Burned by repeated delays at meeting deadlines on fundamental mandates, such as regional airline safety and on earlier airport security measures, some pending since 1996, Congress was clear: it did not trust the DoT. That may well have been a reasoned assessment, but in the words of a leading architect of the security bill, House Aviation Subcommittee Chairman John Mica, Congress "created an out-of-control monster" in the form of the new security agency.

The TSA has returned to Capitol Hill repeatedly, seeking more money to hire twice as many workers as it had originally planned. When asked for explanation, John Magaw the former Secret Service head picked to run TSA, gave none. He simply stated that was what he needed and he had a deadline to meet. Looking every bit a tough a lawman, Magaw, who had also headed the Bureau of Alcohol, Tobacco and Firearms, also got his boss, Transportation Secretary Norm Mineta, to chase the deadline too.

The same attitude, or perhaps fear of it, percolated down to the front ranks of the nation's airport screeners, who took it upon themselves to interpret every TSA order with a rigidity that would not have embarrassed a military academy. This went so far, recalls Michigan Representative Vern Ehlers, that one little old lady who had suffered a double mastectomy was forced to strip when airport screeners detected her post-operative metallic stays. Little old ladies, like business travellers and many thousands of other US air travellers, can write letters and they did, many of them to their congressmen, about pettiness or outright stupidity of screeners. Magaw either could not or would not explain and by the middle of July, he was out, given a few hours to sit in a room to write a resignation letter. The 66-year-old Magaw cited health, even though it had not been an issue six months earlier when he was picked for the post.

Some say he was merely the sacrificial lamb (or goat), or perhaps a fall guy for the DoT. This latter theory gains some credence from Mineta's sudden conversion to the cult of flexibility, a conversion evidenced within days of Magaw's departure by Mineta saying that maybe after all some of the deadlines would be tough to meet unless he had a lot more funding. Mineta has also aired the possibility of rethinking some of Magaw's more entrenched positions. For example, his opposition to guns in the cockpit, while perfectly reasonable, was so unwavering that it even allowed liberals to come out in favour of arming pilots and so trump the Republican administration from the right.

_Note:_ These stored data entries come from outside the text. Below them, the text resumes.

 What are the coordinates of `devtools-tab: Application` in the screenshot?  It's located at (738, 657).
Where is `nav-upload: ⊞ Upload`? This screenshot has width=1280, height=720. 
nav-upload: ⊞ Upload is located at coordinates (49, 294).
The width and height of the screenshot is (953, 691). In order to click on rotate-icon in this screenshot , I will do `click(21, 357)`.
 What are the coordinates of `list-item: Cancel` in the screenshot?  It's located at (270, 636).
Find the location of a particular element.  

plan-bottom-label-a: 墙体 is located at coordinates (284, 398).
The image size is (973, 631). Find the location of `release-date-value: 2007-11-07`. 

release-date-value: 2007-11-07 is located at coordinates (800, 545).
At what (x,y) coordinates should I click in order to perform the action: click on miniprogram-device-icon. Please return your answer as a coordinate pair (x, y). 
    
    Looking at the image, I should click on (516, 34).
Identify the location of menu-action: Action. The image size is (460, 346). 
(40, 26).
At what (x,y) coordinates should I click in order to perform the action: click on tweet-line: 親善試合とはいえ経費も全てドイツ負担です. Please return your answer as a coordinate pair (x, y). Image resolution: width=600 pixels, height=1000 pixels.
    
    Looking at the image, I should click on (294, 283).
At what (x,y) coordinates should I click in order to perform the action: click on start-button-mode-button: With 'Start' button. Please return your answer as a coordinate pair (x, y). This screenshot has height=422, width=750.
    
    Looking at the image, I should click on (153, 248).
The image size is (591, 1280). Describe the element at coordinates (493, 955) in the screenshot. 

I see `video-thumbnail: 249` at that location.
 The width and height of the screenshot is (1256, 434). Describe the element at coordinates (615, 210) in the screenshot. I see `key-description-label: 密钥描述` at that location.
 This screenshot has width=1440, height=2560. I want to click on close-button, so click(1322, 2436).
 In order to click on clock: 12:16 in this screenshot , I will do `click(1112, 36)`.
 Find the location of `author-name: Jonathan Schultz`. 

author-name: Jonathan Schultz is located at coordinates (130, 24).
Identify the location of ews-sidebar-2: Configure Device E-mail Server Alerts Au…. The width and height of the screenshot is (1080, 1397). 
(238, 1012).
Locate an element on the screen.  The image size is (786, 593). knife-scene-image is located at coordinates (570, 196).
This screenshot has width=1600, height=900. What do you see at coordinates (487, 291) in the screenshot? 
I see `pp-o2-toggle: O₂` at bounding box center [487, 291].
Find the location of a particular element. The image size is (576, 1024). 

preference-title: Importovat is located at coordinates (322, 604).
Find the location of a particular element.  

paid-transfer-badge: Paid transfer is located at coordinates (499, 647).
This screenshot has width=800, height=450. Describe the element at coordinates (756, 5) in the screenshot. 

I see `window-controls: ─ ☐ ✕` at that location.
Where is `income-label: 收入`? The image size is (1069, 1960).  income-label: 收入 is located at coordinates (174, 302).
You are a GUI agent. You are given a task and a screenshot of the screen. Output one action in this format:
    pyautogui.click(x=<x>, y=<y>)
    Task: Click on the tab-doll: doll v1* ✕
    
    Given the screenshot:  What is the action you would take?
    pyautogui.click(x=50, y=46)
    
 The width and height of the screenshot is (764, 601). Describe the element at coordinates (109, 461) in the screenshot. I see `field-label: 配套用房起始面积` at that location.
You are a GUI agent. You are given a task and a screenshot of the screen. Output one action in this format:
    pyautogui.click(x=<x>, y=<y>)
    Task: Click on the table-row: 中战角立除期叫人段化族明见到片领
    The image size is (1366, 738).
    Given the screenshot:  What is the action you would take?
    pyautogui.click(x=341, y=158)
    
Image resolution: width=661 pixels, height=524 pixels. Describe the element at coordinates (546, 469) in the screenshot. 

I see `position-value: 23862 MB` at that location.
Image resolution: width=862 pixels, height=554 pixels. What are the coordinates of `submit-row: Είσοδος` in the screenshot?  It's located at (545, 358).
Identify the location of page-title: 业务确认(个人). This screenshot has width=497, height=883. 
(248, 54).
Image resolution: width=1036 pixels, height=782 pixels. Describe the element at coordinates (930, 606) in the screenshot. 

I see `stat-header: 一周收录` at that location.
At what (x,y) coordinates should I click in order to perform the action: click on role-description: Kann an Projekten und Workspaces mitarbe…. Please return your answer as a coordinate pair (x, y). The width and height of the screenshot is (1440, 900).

Magaw's successor, former Coast Guard commandant James Loy, has vast experience in soothing legislative egos, having plumped the ruffled feathers of members of Congress, mayors, governors and others who want a service or whose constituents had a complaint.

Therein lies a huge lesson for the rest of the world: as long as real live people are involved, security will be a process with an inescapable political dynamic and not one in which all players including machines do what they are supposed to. Having successfully ignored the domestic political reality for the better part of a year, the USA now faces further delay in coming to grips, as it sooner or later must, with the realities of international and multilateral relations. It has not focused on these dynamics so far, leaving the outside world confused as to exactly what comes next. That is hardly the lead that the USA wanted to set.